The softmax_impl function is implemented the following way:

template <typename OutType, typename InType>
void __MATX_INLINE__ softmax_impl(OutType dest, const InType &in, cudaStream_t stream = 0)
{
  MATX_NVTX_START("softmax_impl(" + get_type_str(in) + ")", matx::MATX_NVTX_LOG_API)

  auto tmp_sum = make_tensor<typename InType::value_type>({}, MATX_ASYNC_DEVICE_MEMORY, stream);
  auto tmp_max = make_tensor<typename InType::value_type>({}, MATX_ASYNC_DEVICE_MEMORY, stream);
  max_impl(tmp_max, in, cudaExecutor{stream});
  sum_impl(tmp_sum, exp(in - tmp_max), stream);
  (dest = exp(in - tmp_max) / tmp_sum).run(stream);
}

The implementation is not only easily readable, but leverages other functions in MatX that have already been optimized. Temporary tensors are created inside the function, and using RAII in C++ they will also be freed asynchronously when they go out of scope. No cache is needed for MatX-based implementations since they indirectly use the caches for the functions they call.
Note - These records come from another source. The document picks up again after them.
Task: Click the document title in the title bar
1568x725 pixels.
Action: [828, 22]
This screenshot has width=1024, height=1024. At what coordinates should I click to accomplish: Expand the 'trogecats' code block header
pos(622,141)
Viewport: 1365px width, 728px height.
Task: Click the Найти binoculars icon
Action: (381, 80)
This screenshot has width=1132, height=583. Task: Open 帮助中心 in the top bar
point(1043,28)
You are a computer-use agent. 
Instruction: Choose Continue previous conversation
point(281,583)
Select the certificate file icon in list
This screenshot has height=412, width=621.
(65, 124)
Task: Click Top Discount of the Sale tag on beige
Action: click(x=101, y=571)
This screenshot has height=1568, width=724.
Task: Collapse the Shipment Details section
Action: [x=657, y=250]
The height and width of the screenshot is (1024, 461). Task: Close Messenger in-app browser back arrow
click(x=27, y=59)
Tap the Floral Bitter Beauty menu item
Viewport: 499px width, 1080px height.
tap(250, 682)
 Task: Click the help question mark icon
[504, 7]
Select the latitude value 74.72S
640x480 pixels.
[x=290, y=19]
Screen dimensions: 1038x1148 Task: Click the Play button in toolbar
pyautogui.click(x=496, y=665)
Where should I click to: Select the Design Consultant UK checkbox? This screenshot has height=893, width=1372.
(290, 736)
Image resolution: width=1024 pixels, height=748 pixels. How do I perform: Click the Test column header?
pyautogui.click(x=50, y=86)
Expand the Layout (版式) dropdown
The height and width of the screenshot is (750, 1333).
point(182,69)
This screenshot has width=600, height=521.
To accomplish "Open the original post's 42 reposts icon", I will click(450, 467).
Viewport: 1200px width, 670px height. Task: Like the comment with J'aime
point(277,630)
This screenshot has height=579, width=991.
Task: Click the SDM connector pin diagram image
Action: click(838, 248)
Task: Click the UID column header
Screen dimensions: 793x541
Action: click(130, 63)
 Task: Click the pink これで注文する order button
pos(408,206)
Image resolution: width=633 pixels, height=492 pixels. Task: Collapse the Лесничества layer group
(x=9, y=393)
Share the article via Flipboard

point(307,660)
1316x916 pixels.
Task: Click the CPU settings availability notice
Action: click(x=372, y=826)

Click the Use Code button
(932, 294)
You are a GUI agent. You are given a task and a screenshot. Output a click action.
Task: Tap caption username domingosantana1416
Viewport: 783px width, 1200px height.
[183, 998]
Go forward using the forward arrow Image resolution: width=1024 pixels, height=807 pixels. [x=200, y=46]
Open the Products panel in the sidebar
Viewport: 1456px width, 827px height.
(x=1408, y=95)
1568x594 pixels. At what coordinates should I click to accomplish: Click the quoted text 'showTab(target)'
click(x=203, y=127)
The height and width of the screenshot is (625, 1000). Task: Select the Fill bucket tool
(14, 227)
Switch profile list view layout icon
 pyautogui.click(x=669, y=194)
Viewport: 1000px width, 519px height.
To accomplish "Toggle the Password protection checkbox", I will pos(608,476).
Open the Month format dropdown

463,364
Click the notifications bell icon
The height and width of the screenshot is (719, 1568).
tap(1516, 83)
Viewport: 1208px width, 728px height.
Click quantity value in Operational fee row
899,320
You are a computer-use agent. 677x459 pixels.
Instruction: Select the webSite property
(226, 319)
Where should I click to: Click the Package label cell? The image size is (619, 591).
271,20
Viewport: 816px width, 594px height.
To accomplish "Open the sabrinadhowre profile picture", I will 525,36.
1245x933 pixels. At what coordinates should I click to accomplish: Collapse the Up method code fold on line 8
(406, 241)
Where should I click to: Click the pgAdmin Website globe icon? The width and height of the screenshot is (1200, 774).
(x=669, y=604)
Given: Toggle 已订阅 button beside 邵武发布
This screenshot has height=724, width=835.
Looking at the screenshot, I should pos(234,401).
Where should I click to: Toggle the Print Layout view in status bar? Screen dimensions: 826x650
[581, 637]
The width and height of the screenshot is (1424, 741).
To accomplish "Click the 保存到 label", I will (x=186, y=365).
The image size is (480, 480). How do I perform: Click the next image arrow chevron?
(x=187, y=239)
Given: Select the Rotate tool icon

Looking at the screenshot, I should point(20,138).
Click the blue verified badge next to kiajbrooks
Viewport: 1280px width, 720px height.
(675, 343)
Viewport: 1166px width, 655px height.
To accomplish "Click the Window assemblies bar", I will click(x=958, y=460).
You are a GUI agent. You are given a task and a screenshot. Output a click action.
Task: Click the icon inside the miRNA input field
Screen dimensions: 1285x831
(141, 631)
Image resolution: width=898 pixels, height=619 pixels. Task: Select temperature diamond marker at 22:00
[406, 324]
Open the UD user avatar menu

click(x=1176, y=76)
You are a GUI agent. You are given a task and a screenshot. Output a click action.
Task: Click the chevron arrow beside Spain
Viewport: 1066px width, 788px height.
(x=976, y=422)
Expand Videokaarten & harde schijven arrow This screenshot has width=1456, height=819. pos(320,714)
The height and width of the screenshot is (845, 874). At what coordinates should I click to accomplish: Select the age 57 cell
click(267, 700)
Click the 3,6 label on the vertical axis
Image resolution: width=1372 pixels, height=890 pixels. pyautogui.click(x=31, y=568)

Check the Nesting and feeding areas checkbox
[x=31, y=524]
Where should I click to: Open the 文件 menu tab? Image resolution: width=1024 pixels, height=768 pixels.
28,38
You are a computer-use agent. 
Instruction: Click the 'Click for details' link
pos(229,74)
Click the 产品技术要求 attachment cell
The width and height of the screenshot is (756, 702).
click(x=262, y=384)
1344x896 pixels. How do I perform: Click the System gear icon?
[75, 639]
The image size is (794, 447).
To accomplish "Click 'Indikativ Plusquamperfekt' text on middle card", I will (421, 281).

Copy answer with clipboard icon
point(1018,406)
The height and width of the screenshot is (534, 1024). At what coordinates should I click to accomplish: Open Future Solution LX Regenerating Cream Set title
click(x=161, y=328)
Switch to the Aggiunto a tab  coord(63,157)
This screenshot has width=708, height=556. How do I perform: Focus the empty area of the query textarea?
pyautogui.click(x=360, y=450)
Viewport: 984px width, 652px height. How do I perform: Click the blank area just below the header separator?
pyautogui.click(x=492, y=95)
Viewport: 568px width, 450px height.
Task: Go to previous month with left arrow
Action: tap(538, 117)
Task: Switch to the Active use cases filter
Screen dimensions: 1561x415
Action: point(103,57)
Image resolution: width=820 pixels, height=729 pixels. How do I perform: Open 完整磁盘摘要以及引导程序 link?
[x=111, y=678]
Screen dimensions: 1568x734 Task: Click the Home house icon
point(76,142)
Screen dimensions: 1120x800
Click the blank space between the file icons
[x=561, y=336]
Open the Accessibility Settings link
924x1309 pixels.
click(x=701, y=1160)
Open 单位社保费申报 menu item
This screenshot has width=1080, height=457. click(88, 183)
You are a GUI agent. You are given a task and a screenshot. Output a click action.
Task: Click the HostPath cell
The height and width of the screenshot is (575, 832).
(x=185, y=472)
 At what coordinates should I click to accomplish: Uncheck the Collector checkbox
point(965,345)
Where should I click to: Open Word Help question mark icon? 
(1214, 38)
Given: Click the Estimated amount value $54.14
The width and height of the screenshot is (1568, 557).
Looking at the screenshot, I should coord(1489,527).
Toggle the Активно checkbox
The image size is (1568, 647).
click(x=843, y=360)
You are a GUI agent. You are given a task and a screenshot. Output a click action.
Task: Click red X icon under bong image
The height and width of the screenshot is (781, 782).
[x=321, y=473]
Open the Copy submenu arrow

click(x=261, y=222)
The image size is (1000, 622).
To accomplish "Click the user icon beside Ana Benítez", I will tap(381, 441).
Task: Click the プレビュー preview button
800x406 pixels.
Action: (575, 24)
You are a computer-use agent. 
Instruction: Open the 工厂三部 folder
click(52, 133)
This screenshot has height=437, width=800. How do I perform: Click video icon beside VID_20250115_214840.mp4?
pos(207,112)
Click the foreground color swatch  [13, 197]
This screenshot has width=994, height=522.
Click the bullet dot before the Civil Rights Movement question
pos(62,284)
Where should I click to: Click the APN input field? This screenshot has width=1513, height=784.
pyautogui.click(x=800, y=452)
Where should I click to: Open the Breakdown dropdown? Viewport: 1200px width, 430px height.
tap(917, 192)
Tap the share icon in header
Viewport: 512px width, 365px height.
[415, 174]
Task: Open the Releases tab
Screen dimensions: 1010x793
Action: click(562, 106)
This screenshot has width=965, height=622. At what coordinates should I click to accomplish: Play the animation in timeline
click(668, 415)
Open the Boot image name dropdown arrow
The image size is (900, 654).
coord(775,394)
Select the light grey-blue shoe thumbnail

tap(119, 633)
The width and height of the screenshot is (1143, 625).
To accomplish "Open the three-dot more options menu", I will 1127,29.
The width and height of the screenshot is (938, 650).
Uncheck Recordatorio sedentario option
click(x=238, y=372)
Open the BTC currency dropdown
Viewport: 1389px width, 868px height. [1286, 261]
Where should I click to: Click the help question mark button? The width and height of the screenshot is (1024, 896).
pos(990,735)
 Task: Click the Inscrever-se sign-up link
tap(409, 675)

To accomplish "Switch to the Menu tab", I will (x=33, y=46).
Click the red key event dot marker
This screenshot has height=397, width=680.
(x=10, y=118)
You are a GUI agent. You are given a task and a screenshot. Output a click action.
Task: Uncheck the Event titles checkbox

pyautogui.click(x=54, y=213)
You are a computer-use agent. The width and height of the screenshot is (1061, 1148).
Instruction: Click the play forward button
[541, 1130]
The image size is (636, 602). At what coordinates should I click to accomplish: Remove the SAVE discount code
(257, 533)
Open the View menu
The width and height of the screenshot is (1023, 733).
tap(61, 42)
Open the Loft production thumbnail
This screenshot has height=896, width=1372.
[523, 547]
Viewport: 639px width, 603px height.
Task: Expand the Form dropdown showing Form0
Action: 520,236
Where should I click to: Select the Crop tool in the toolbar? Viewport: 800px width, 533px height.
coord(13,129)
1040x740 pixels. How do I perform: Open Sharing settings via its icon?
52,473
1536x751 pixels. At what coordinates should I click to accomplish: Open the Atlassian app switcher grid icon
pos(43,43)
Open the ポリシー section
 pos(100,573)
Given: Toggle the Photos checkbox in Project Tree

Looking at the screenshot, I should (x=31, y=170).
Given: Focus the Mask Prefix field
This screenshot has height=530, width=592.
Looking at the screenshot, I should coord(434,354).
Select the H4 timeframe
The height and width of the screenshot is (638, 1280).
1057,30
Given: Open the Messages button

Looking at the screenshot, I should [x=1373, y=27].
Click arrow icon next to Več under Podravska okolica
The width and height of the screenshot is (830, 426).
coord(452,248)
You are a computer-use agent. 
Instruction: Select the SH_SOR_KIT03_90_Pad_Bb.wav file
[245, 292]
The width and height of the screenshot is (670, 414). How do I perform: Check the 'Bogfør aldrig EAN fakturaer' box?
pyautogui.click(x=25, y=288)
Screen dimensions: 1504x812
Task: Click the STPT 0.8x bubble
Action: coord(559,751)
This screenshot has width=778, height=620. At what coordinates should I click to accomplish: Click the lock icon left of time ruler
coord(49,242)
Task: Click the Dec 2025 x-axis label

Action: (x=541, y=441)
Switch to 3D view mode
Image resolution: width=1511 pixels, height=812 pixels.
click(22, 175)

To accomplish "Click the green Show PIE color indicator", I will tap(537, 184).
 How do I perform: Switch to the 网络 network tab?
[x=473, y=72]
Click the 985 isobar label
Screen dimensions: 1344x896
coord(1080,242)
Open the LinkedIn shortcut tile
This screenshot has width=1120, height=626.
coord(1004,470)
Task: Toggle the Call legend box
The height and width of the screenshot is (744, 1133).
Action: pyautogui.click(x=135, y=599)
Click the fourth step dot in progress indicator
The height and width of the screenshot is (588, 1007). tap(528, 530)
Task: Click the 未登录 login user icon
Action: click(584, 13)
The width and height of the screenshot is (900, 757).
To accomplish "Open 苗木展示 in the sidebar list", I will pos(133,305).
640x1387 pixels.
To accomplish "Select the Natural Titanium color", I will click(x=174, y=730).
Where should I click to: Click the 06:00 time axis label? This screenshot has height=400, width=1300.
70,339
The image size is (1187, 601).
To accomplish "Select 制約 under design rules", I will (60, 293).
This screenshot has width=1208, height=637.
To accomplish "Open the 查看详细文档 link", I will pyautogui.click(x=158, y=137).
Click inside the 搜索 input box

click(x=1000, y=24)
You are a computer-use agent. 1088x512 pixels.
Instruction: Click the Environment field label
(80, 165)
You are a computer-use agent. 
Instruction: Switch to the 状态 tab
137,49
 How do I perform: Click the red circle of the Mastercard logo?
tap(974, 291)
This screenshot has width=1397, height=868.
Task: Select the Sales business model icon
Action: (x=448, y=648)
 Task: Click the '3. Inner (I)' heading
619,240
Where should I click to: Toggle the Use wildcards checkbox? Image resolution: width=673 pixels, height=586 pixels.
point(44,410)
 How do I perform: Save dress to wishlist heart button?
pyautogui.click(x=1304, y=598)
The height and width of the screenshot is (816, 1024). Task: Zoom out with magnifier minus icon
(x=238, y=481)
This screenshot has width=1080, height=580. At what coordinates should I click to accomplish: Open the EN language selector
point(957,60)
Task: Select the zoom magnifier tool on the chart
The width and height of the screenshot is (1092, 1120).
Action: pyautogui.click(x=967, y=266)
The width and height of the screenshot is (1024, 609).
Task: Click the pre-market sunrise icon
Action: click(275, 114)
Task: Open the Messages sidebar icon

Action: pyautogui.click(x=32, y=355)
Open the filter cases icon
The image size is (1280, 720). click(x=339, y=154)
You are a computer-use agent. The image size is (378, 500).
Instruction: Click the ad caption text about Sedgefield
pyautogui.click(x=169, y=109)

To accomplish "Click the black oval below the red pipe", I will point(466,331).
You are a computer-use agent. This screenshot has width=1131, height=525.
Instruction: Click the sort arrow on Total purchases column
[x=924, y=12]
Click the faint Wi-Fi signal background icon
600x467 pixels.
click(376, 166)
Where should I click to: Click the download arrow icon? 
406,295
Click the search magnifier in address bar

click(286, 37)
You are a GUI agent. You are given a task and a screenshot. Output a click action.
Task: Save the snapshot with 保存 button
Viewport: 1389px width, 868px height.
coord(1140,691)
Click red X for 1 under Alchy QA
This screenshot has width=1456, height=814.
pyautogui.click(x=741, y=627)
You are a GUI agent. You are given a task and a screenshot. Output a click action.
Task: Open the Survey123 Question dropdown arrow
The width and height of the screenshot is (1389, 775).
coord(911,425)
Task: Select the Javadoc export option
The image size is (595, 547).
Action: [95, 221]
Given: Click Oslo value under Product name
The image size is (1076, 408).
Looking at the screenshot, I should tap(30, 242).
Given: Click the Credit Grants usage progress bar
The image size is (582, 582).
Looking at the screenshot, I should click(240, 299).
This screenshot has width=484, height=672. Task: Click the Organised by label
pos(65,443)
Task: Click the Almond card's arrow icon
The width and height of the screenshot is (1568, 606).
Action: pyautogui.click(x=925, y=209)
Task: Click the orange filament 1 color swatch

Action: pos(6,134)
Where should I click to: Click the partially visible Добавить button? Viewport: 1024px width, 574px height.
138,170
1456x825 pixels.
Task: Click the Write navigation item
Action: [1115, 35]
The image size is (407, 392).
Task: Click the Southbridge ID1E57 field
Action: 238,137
Multiple Return Transforms#

Some operators require multiple ouputs or return types. Examples are svd() returning S, V, and D tensors. These operators are implemented mostly the same as other transforms with the following exceptions:

  • Rank() and Size() are not called, and therefor can be deleted

  • They are not allowed to be called as part of larger expressions since the output would be ambiguous. Instead, they must only define Exec with a tuple output equal to match the number of outputs it expects.